• VORLIEGENDER TEXT

^^^^^^^^^^^^^^^^

Frankfurt. Anhänger des Handels mit digitalen Währungen haben eine Horrorwoche hinter sich und wenig spricht dafür, dass die kommenden Tage besser werden. Nach aktuellem Stand gelten mindestens eine Milliarde Dollar an Kundengeldern der Handelsplattform FTX und des um sie herum gebauten Krypto-Imperiums als verschwunden.
Der Tech-Unternehmer und FTX-Gründer Sam Bankman-Fried soll Kundengelder in Höhe von zehn Milliarden Dollar an ein ebenfalls von ihm gegründetes Unternehmen mit Namen Alameda Research transferiert haben. Das Unternehmen soll damit riskante Finanzwetten eingegangen sein.
Hauptsitz auf den Bahamas
Bis vor kurzem noch galt der Senkrechtstarter Bankman-Fried als Star der Branche. In nicht einmal drei Jahren erreichte sein schwierig zu durchschauendes Imperium eine Bewertung von 32 Milliarden Dollar und verwahrte für seine Kunden Milliardenwerte. Noch am vergangenen Dienstag hatte das Finanzen-Wunderkind versichert, alle Einlagen seien geschützt. Doch Zweifel an seiner Liquidität ließen den Wert der eigenen Kryptowährung FTT einbrechen. Inzwischen laufen Ermittlungen wegen des Verdachts auf Veruntreuung von Kundengeldern.
Newsletter "MM Business" - kostenlos anmelden!
Was die Situation kompliziert macht, ist der verschachtelte Aufbau des Unternehmens. Die FTX-Gruppe hat eine Tochtergesellschaft in den USA, ihr Hauptsitz befindet sich aber auf den Bahamas. Unter Gläubigerschutz nach Kapitel 11 des US-Insolvenzrechts fallen unter anderem die amerikanische Krypto-Börse FTX US und nicht weniger als 130 weitere Firmen.

^^^^^^^^^^^^^^^^

• DATENSATZAUSZUG
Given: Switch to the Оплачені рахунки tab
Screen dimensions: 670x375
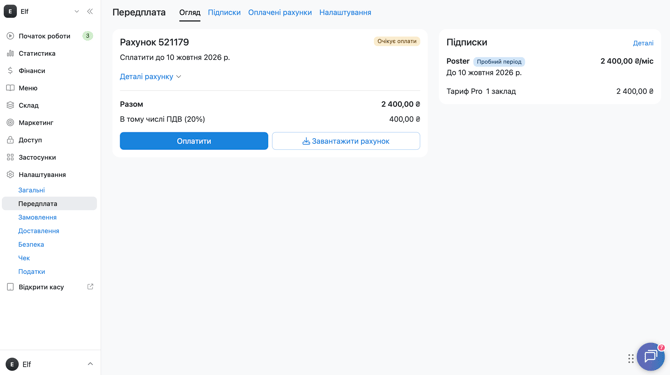Looking at the screenshot, I should 280,12.
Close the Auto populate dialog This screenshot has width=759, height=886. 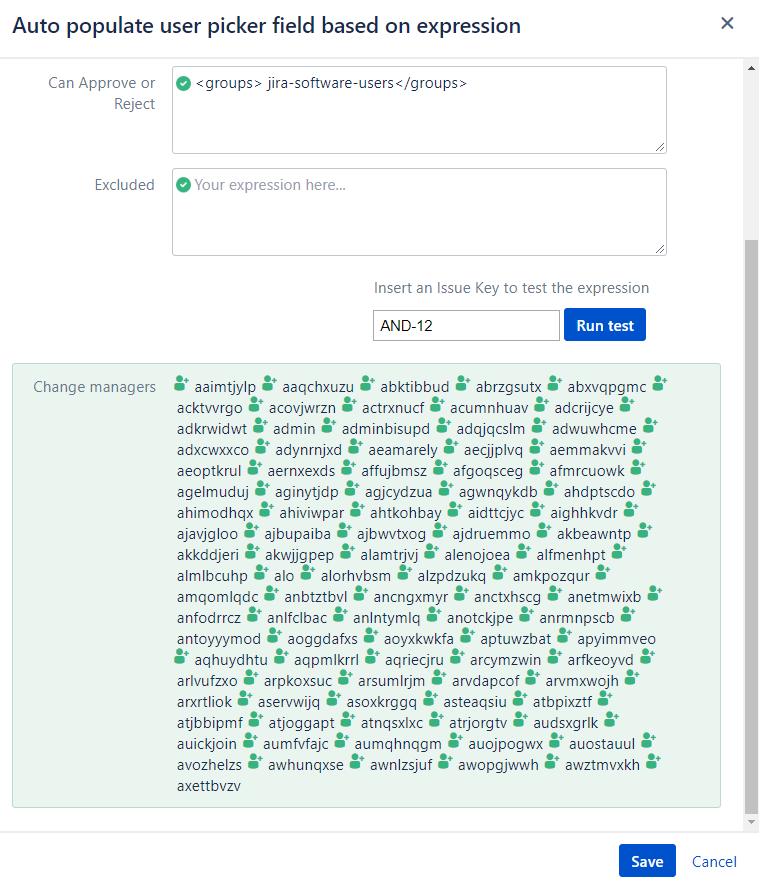click(x=727, y=23)
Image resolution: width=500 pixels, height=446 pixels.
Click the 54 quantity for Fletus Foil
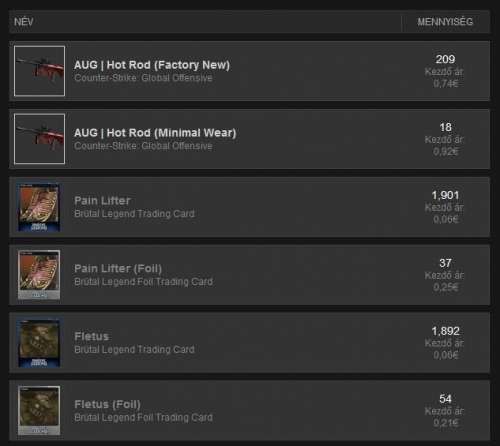445,399
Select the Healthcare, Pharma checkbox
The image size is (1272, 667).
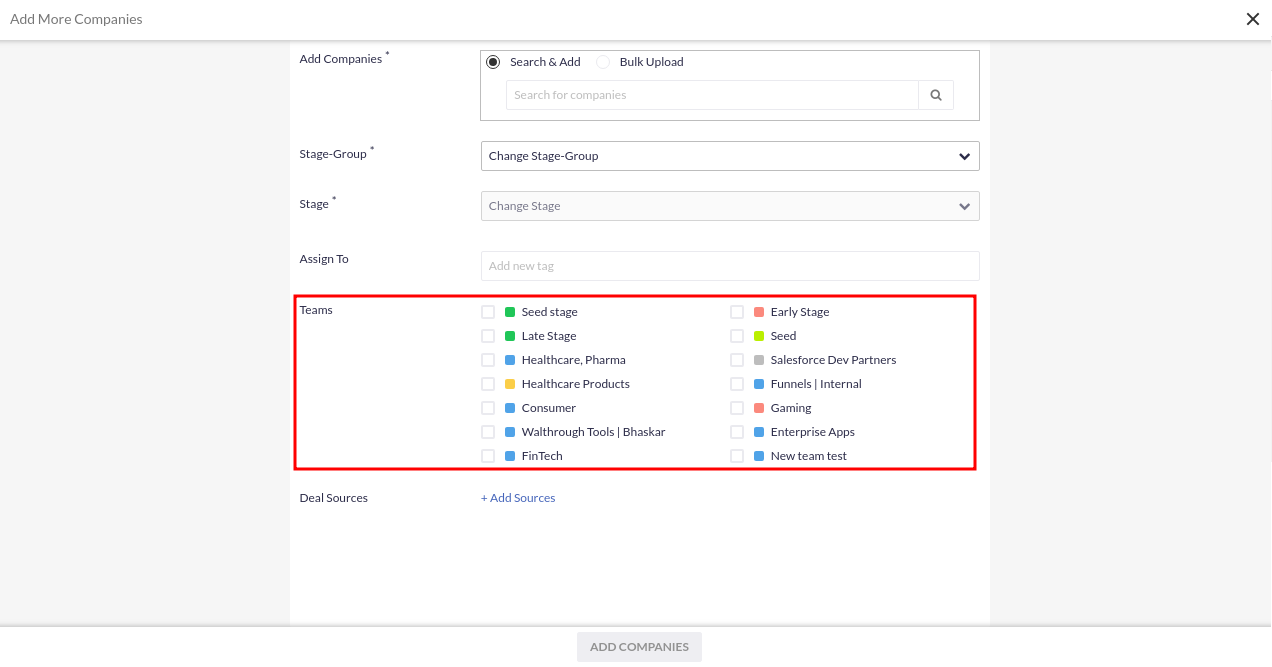point(488,360)
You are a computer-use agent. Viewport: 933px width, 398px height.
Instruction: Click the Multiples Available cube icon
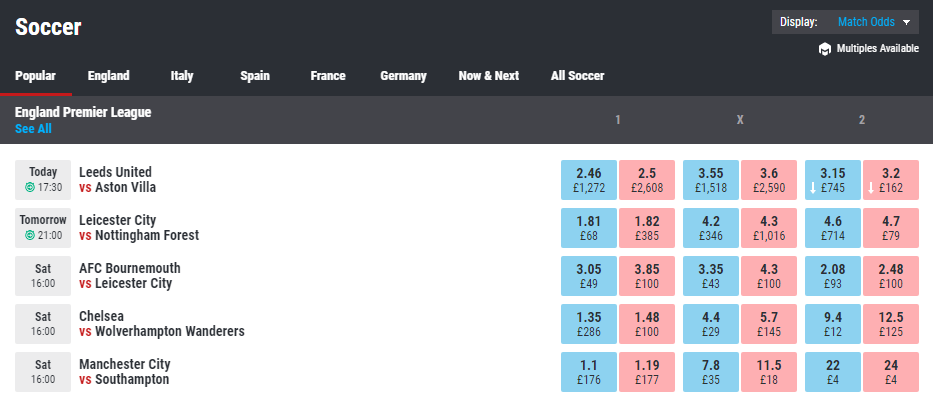[x=824, y=49]
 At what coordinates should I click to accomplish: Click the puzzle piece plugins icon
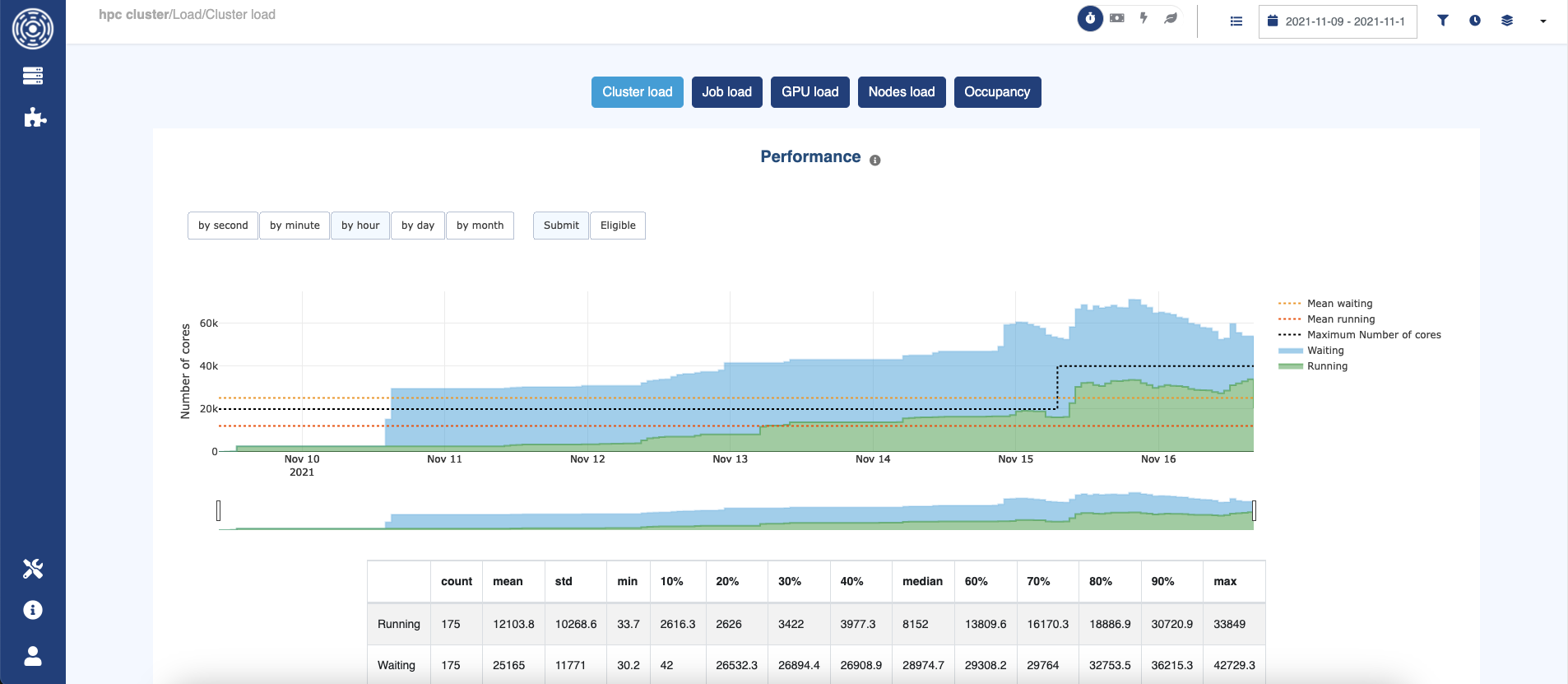tap(35, 118)
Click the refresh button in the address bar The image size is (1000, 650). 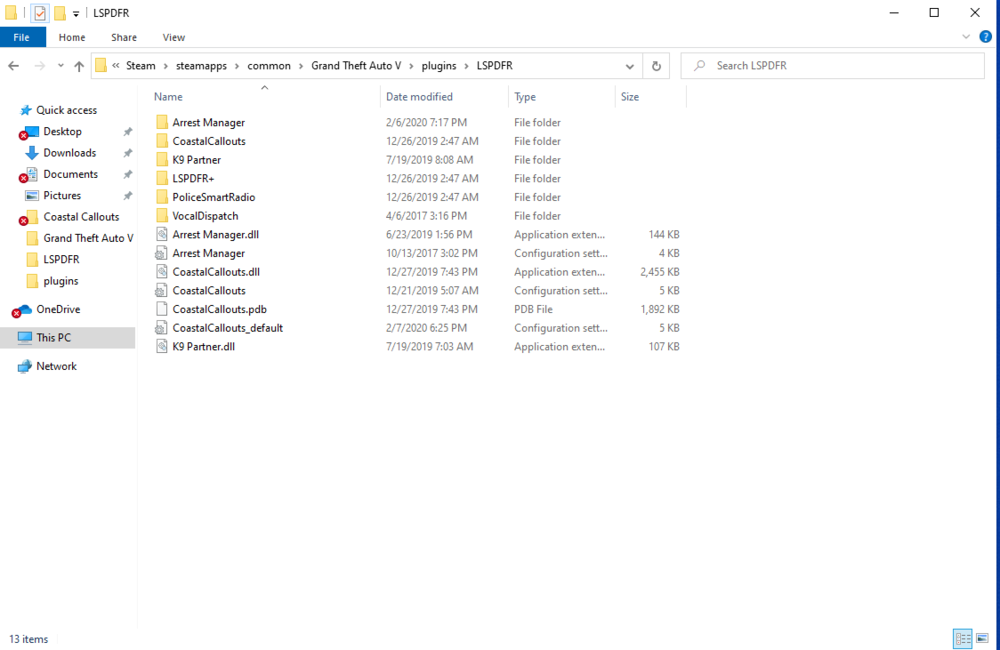[x=656, y=65]
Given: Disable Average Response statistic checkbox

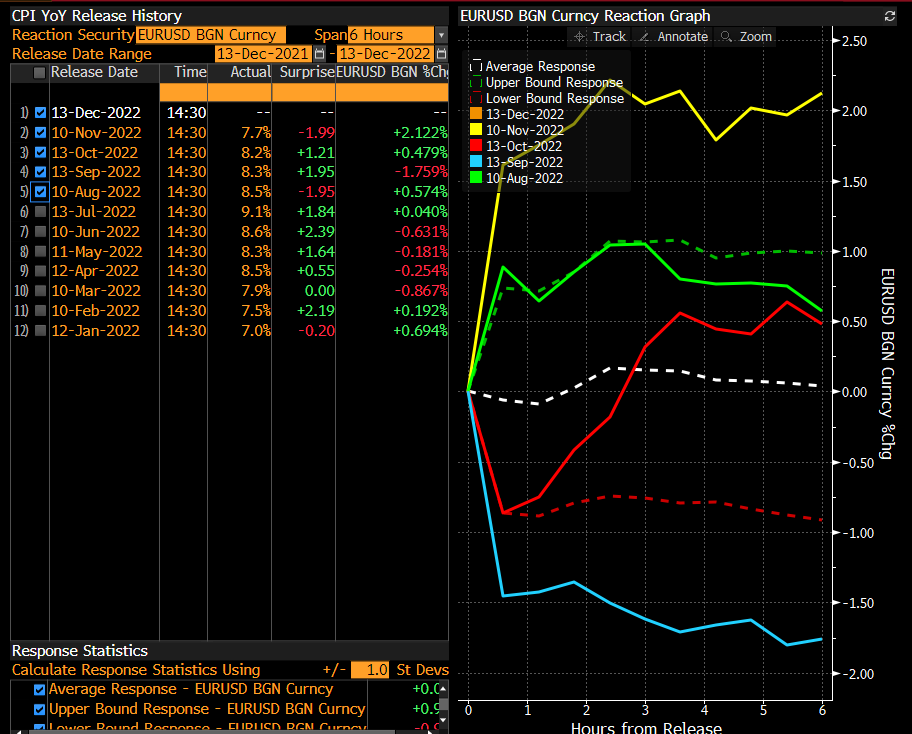Looking at the screenshot, I should point(40,689).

^^^^^^^^^^^^^^^^

• ZU LÖSENDE AUFGABEN
A: Nenne alle Geldbeträge, die der Artikel über FTX in Dollar beziffert.
B: Setze den Artikel über FTX nach seinem letzten Satz fort.

• LÖSUNGEN
A:
- mindestens eine Milliarde Dollar
- zehn Milliarden Dollar
- 32 Milliarden Dollar

B:
Die Geschehnisse rund um FTX haben den gesamten Kryptomarkt erschüttert“, sagt Ulli Spankowski, Chief Digital Officer der Gruppe Börse Stuttgart und Chef der Krypto-Handelsplattform BISON. Die FTX- Kunden - darunter nicht nur finanzgewaltige institutionelle Anleger - fürchten inzwischen, dass sie sämtliche Einlagen verlieren. Anleger fliehen auch aus anderen Krypto-Währungen, wie dem Bitcoin. Dessen Kurs stabilisierte sich zuletzt bei rund 16 000 Dollar. In Spitzenzeiten war ein Bitcoin aber mehr als 60 000 Dollar wert.
Vor allem das Tempo, in dem sich das FTX-Imperium quasi in Luft auflöste, erschreckt die Branche, der eigentlich extreme Kursschwankungen und exzessive Spekulationen nicht fremd sind. Pleiten hat es in diesem Umfeld früher schon gegeben. So zerbrach vor ein paar Jahren die japanische Krypto-Plattform MT Gox, einst einer der weltweit größten Handelsplätze für Bitcoins. Ihr wurden angeblich Coins gestohlen.
„Kryptohandelsplätze sind weiterhin kaum reguliert“, kritisiert Johannes Helke, Partner und Head of Financial Services der Wirtschaftsprüfungsgesellschaft BDO. „Es ist ein junger, sehr schnell wachsender Markt. Große Teile der Industrie und Strukturen sind noch im Aufbau“, unterstreicht Bernd Oppold, Partner bei der KPMG. Etwa fünf Millionen Anleger handelten in Deutschland bereits mit Kryptowährungen.
Die EU-Kommission hat immerhin vor zwei Jahren ein Regulierungspaket „Markets in Crypto Assets“ (MiCA) auf den Weg gebracht. Mit einer Verabschiedung wird Anfang 2023 gerechnet. „Die Regulatorik hinkt dem Markt sei Jahren hinterher“, kritisiert Helke. Anleger im „Schattensektor“ der Krypto-Branche müssten sich bewusst sein, dass sie schwer zu beurteilende Risiken eingehen, warnen Experten. „Wenn Liquiditätsprobleme sichtbar werden, ist der ‚Bank-Run’ meist schon in vollem Gange“, warnt Helke. „Dann lösen sich Milliarden Dollar sehr schnell in Luft auf.“
In Deutschland regelt das Kreditwesengesetz im Wesentlichen den Handel und die Verwahrung von Kryptowährungen. Für die Kontrolle ist die Bankenaufsicht BaFin zuständig. Doch wenn sich Anleger auf globale Plattformen wie FTX wagen, greift dieser Schutz nicht. Das aktuelle Drama werde dazu führen, dass internationale Regulierungsbemühungen neuen Schub erhalten, prognostiziert Helke. „Die breite Masse der Anleger wird vorsichtiger werden“, prognostiziert Oppold-Kollege Felix Oscar Kramer, Senior Manager im Bereich Financial Services.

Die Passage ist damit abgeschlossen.